#1
The poison breads the fuel that’s hidden inside,
As the fire burns in our eyes,
The people they don’t know what to think,
No voice for freedom to speak,

A senseless battle begins today,
A glimpse of hope shot away,

And the clock ticks on today,
And the clock ticks on today,

And when the days done,
When all the peace has come,
But we look and wonder,
Was it all a dream or myth?

Was it to good to be true?
Was it to good to break the grip?
Or will last the test of time?
and Fight through the senseless crimes?
But once we find where the freedom lies,
One will find what the truth hides,

And the clock ticks on and on,
And the clock ticks on and on,

What happened to the days where freedom ran wild?
And at what cost to society?
We wish we could say no war would take the news,
No politicians would force there views,
But in the end man will pay its do’s,

And the clock ticks on today,
And the clock ticks on today,

And the clock counties to tick on,

Crit for Crit
#2
i like how the clock ticks on is repeated.i kinda hear it like a sort of rise against song.the flow was good even though i don't really see the rhyming scheme
Quote by Gunpowder
The Pit is to intelligence what a black hole is to light; it's devoid of reason and logic, and nothing can escape it's shadowy depths.

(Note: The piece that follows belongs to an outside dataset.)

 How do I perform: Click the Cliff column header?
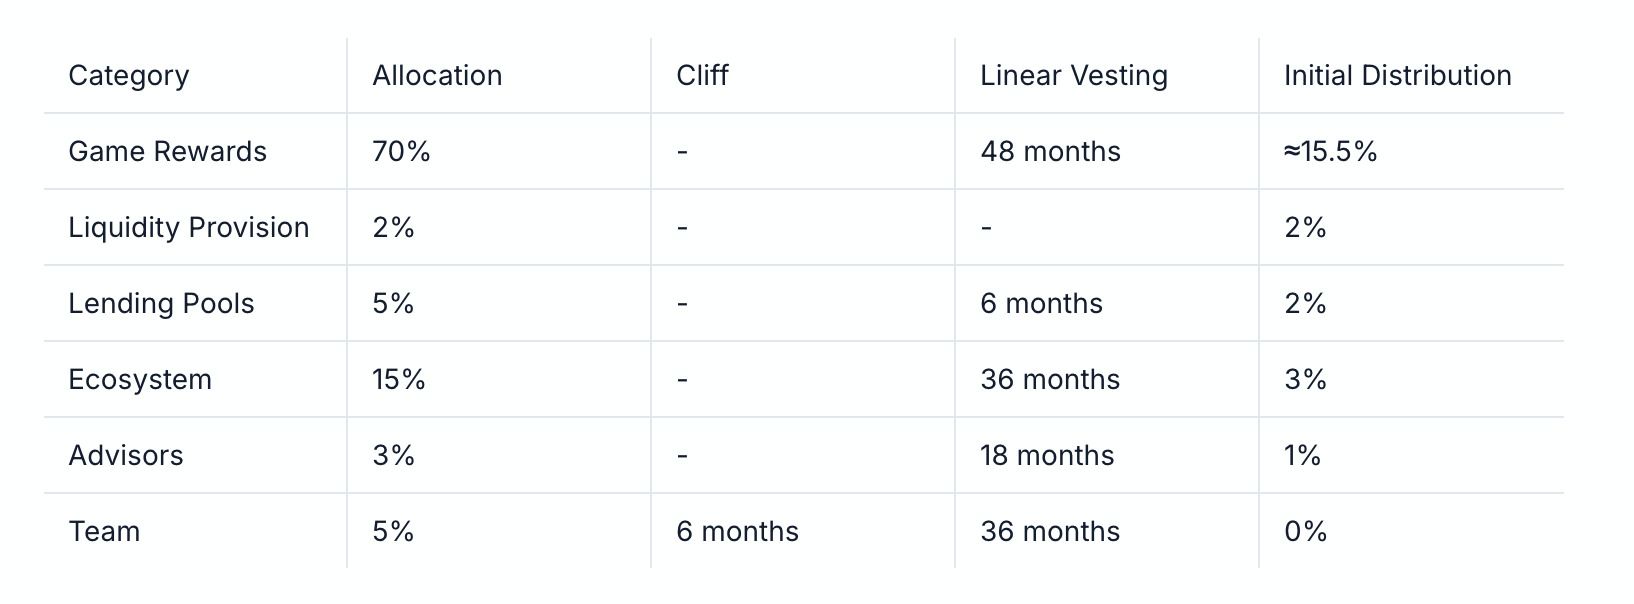click(x=702, y=76)

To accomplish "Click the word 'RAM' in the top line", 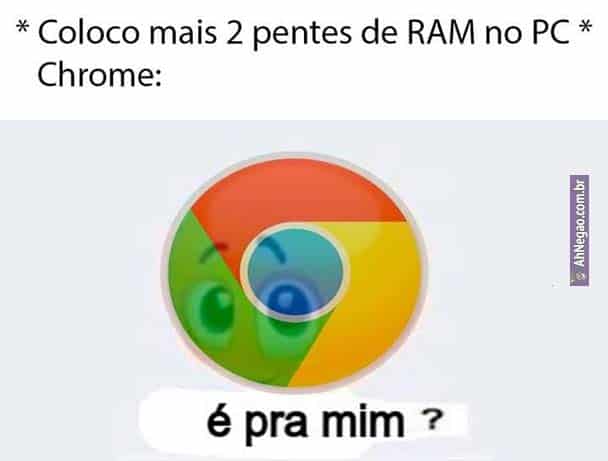I will [x=441, y=32].
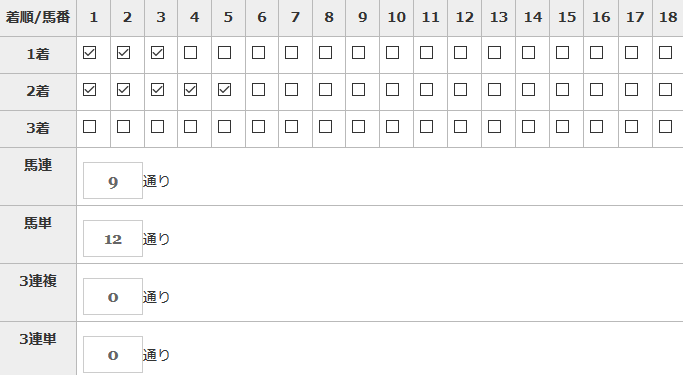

Once you enter, you cannot leave.
#3
It was good, just a small suggestion near the middle, instead of repeating 'and the clock ticks on and on' just say 'and the clock ticks on and on and on' and repeat the on and on into like a solo or a climax. They're just small suggestions because its pretty much perfect.
I love Cheezy Poofs, you love Cheezy Poofs,
If we didn't eat Cheezy Poofs, We'd be lame!

WHY SO SERIOUS SON!?
#4
yea your right it is a rise up against type song, and i like the idea of repeating on and on
oh and thanks for the comments
#5
Quote by Greg_23
The poison breads the fuel that’s hidden inside,
As the fire burns in our eyes,
The people they don’t know what to think,
No voice for freedom to speak,

Bread: # verb: cover with bread crumbs. Are you sure you mean 'breads'? Not 'breeds'? I like how you start this off with some imagery in the first two lines, but then you make it as bland as possible in the third line. Last line of the stanza is way overdone in this type of songs.

A senseless battle begins today,
A glimpse of hope shot away,

And the clock ticks on today,
And the clock ticks on today,

not much to say here, sounds a bit angsty too me. Can't say i like this, but i did not particularly dislike this either. it's okay i guess

And when the days done,
When all the peace has come,
But we look and wonder,
Was it all a dream or myth?

Was it to good to be true?
Was it to good to break the grip?
Or will last the test of time?
and Fight through the senseless crimes?
But once we find where the freedom lies,
One will find what the truth hides,

overused images, it's been done.

And the clock ticks on and on,
And the clock ticks on and on,

What happened to the days where freedom ran wild?
And at what cost to society?
We wish we could say no war would take the news,
No politicians would force there views,
But in the end man will pay its do’s,

so angsty. 'where freedom ran wild'. seriously, you have no idea how much freedom you have. anyway, i guess this stanza would work for the type of song you're going for, but as far as literary quality goes here, it was below average.

And the clock ticks on today,
And the clock ticks on today,

And the clock counties to tick on,




i'm in a really bad mood, so excuse me if i've been harsh. I did not like this, but I dont like this type of songs in general anyway. thanks for your crit on mine.